Of course the final mystery remains: where does this sneaking desire to be equal with God come from in the first place? How could the very idea so much as enter Adam’s soul? In one way, this is easy enough for us to understand; we ourselves share in the same corruption, the same madness of the will. But Adam was made perfect; so how could it happen? That’s not easy to say. God grants us an area of autonomy (we can accept or reject him), and this desire somehow arises out of that autonomy. I see what God is like, I see what I am like, and I have a choice (a choice I partly hide from myself): I can take pleasure in my condition, which is wonderfully good, or I can give in to envy. (Perhaps at first a mere prick, a small discomfort I can’t even identify, a subterranean half-thought: why can’t I be like that, like God, who owes no one anything and is such that what he wills determines what is good?)

A speculation: for any free creature God creates, this falling into sin is clearly a possibility; God can’t create significantly free creatures who cannot fall into sin. And perhaps a high probability of such a fall attaches to free creatures (creatures with an area of autonomy) who are created in the image of God. God sets out to create beings in his own image: they resemble him in having will and intellect, and they recognize the lustrous beauty, glory, and desirability of God’s position. God is himself the center of the universe; his creatures see the splendor and wonderful desirability of that condition. Perhaps, insofar as one is free, and sees both the glory of this position and its enormous desirability, there is a powerful tendency to desire it for oneself.

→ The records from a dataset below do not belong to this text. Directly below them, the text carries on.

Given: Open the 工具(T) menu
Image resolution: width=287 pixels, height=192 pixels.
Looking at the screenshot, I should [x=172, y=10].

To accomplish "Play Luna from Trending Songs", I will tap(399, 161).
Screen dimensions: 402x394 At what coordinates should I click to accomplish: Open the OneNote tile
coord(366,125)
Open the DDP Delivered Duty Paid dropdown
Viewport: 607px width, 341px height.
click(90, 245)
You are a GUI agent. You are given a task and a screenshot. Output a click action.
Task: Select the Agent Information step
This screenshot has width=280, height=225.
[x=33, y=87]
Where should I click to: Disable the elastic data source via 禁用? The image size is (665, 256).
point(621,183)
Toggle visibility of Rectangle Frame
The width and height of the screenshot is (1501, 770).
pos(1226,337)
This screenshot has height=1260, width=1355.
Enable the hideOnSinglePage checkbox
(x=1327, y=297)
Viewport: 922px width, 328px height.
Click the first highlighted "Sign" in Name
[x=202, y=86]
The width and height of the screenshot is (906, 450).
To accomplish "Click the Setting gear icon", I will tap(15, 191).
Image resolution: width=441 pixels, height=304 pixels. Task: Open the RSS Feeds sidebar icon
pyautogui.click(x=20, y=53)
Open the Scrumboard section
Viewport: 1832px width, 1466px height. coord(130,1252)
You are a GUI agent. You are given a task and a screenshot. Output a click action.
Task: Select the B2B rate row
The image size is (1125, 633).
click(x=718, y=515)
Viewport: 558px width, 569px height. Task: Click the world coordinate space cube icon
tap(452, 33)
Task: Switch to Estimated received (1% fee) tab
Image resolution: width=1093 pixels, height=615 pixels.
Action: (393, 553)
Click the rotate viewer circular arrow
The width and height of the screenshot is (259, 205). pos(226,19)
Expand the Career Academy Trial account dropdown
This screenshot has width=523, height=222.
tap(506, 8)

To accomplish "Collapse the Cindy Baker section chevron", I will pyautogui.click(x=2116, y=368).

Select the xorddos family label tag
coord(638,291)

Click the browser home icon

Perhaps there is a high probability 213that beings created in the image of God will also wind up resembling him in this: that they want to see and do see themselves as the center of the universe. Perhaps a substantial probability of falling into this condition is built into the very nature of free creatures who have knowledge of God’s glorious status and do see it as indeed glorious and desirable. There are possible worlds in which there are free creatures with that kind of knowledge and affection who don’t fall into this condition of sin, but perhaps these worlds form only a small proportion of the space of the totality of possible worlds containing free creatures. Fall isn’t inevitable or necessary; nevertheless, perhaps its objective probability is very high.